Первые года революции были годами не только взлета сценического искусства, но и повального увлечения театром. В маленьких городах Украины бродячие актеры, мечтавшие наконец-то поесть досыта, потрясали зал, заставляя зрителей забыть о недоданных пайках, о нетопленых квартирах, о ночных перестрелках. А Киеву повезло: он получил Константина Александровича Марджанова. Это был человек взволнованный, полный смелых замыслов, мягкий и, однако, непримиримый. Помню, как он горячился (мы сидели в буфете, пили поганый чай, и я ему рассказывал об Испании — он готовил пьесу Лопе де Вега): «Театр — это театр! Я сказал в горисполкоме, что горисполком — это горисполком. Им хочется, чтобы актеры на сцене пили чай взаправду. А что они скажут, если люди, которые пьют чай в буфете горисполкома, начнут произносить монологи, заламывать руки и говорить о восстановлении городского хозяйства гекзаметром?…» Киев увидел «Фуэнте овехуна», и в зал старого соловцовского театра ворвался ветер. Мы долго не расходились, стояли и аплодировали.

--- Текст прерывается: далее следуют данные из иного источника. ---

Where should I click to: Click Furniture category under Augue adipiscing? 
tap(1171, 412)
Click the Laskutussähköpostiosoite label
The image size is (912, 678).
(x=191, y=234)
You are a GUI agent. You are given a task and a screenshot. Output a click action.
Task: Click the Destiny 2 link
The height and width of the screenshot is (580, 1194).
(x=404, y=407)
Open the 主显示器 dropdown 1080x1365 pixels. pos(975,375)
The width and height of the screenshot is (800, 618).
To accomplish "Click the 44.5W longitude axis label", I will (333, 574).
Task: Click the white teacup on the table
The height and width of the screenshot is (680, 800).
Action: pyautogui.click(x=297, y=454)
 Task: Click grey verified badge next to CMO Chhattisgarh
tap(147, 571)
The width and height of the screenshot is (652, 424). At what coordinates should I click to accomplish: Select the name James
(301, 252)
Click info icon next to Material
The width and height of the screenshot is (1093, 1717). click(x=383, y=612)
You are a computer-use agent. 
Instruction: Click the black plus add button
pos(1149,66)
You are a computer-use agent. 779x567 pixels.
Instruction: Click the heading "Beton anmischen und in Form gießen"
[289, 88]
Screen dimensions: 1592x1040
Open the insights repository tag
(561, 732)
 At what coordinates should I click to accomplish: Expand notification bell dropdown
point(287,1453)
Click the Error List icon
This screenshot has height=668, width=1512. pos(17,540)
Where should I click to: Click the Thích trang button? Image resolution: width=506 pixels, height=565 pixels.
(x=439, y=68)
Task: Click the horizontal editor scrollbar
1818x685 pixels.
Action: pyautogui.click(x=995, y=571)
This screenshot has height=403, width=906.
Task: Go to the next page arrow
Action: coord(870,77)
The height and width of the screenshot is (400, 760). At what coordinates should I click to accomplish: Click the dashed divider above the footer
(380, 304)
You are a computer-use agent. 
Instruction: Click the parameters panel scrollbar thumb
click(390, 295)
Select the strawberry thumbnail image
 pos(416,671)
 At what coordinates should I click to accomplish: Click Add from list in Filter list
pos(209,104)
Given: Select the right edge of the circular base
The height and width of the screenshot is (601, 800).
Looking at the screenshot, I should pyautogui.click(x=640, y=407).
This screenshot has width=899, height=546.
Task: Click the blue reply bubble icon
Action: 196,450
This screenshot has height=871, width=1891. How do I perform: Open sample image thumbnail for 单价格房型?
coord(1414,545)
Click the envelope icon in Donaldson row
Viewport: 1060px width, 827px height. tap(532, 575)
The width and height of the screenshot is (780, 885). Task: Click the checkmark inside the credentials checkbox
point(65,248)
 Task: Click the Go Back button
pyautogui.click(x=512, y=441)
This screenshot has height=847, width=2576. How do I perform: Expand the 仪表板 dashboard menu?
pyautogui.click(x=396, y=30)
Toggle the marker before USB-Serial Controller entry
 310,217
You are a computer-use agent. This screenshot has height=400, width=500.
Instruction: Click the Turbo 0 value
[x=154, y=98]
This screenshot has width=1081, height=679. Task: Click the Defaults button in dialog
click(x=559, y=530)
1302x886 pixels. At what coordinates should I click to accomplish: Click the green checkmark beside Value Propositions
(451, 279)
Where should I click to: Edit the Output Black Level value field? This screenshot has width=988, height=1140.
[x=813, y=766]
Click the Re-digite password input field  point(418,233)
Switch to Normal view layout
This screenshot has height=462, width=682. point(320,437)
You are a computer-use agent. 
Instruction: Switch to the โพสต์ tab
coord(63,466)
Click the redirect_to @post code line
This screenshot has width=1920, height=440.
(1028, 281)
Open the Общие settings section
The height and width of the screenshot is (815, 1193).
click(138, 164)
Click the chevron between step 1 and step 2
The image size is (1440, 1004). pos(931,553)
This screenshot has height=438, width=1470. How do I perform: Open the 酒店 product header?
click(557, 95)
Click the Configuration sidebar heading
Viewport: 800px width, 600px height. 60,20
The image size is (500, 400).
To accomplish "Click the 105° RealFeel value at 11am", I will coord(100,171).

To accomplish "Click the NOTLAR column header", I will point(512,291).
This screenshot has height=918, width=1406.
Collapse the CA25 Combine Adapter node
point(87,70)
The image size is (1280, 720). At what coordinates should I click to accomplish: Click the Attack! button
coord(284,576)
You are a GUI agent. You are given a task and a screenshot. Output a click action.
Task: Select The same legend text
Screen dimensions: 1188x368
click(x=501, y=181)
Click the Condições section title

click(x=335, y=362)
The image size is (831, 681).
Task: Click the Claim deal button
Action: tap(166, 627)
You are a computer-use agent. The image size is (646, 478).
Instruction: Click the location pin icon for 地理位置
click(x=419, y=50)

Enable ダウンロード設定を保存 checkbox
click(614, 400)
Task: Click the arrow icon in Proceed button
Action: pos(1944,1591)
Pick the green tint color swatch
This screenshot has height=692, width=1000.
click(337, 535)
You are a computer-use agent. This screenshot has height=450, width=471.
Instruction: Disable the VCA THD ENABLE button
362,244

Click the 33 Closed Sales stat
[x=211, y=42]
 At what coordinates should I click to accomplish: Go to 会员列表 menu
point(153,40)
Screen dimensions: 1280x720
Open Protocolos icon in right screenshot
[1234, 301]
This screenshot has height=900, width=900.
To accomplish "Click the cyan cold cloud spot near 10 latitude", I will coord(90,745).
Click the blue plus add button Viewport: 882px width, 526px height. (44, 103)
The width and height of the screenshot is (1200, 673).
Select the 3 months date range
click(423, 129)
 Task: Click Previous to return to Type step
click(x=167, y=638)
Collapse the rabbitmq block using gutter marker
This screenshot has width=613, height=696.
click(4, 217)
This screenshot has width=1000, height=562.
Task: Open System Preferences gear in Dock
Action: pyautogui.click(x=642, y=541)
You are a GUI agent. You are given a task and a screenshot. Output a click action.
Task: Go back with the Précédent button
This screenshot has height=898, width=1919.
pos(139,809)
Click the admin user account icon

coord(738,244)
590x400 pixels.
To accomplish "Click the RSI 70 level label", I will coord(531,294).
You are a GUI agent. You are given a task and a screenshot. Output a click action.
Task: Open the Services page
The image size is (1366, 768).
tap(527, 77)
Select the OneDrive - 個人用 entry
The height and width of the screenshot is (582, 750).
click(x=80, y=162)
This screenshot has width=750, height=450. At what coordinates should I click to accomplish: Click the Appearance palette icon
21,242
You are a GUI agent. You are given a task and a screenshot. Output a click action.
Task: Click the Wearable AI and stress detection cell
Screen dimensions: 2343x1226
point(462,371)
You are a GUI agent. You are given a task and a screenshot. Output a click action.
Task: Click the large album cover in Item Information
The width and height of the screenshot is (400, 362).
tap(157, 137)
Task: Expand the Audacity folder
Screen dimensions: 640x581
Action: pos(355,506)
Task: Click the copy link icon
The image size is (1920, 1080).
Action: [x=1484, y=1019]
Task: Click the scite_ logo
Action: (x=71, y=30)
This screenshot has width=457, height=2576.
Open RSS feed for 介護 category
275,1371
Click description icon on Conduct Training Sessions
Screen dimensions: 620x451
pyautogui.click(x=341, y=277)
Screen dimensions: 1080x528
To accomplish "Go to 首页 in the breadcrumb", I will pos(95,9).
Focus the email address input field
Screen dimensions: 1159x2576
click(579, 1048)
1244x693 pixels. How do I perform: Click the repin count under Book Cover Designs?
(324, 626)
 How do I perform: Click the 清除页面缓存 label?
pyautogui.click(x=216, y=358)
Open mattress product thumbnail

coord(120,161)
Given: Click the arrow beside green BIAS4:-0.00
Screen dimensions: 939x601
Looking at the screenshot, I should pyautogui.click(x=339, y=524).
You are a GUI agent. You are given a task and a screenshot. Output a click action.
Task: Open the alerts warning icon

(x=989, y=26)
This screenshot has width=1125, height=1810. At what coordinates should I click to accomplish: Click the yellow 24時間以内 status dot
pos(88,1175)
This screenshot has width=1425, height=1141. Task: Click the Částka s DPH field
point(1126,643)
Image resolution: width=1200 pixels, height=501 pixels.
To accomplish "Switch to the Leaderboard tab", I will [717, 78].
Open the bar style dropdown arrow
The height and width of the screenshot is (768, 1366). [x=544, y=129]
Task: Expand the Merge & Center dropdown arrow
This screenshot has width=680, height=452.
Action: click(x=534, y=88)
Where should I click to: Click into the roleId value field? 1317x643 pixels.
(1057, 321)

Марджанову понравилась пьеса «Рубашка Бланш», которую я написал с А. Н. Толстым, и он решил ее поставить. Декорации писал Н. А. Шифрин. Кажется, после второй или третьей репетиции в город ворвались деникинцы.
Я часто встречал двух поклонников Марджанова, неразлучных приятелей малолетних (но не «мофективных») — брата Любы Гришу Козинцева и Сережу Юткевича. Они пригласили меня в помещение, где прежде был «Кривой Джимми»: устроили «народный балаган», то есть один из тех эксцентричных спектаклей, которые в голодные и холодные годы тешили зрителей.
На Софийской улице, возле Думской плошали, было маленькое грязное кафе; держал его худущий грек с длинным и страстным лицом моделей Эль Греко. В окне была вывеска: «Настоящий свежий простокваш». Грек готовил душистый турецкий кофе, и мы к нему часто ходили — поэты, художники, актеры. Для меня это кафе связано с моей дальнейшей судьбой. Там я иногда рассказывал Любе, молоденькой студентке Педагогического института Ядвиге, Наде Хазиной, которая потом стала женой О. Э. Мандельштама, о моих заграничных похождениях. Я фантазировал: что делал бы добрый французский буржуа или римский лаццарони, оказавшись в революционной России? Так рождались персонажи романа «Хулио Хуренито», который я написал два года спустя.
Я продолжал писать стихи; лучшими они не становились, но тон изменился. Я еще не понимал всего значения событий, но, несмотря на различные беды того времени, мне было весело.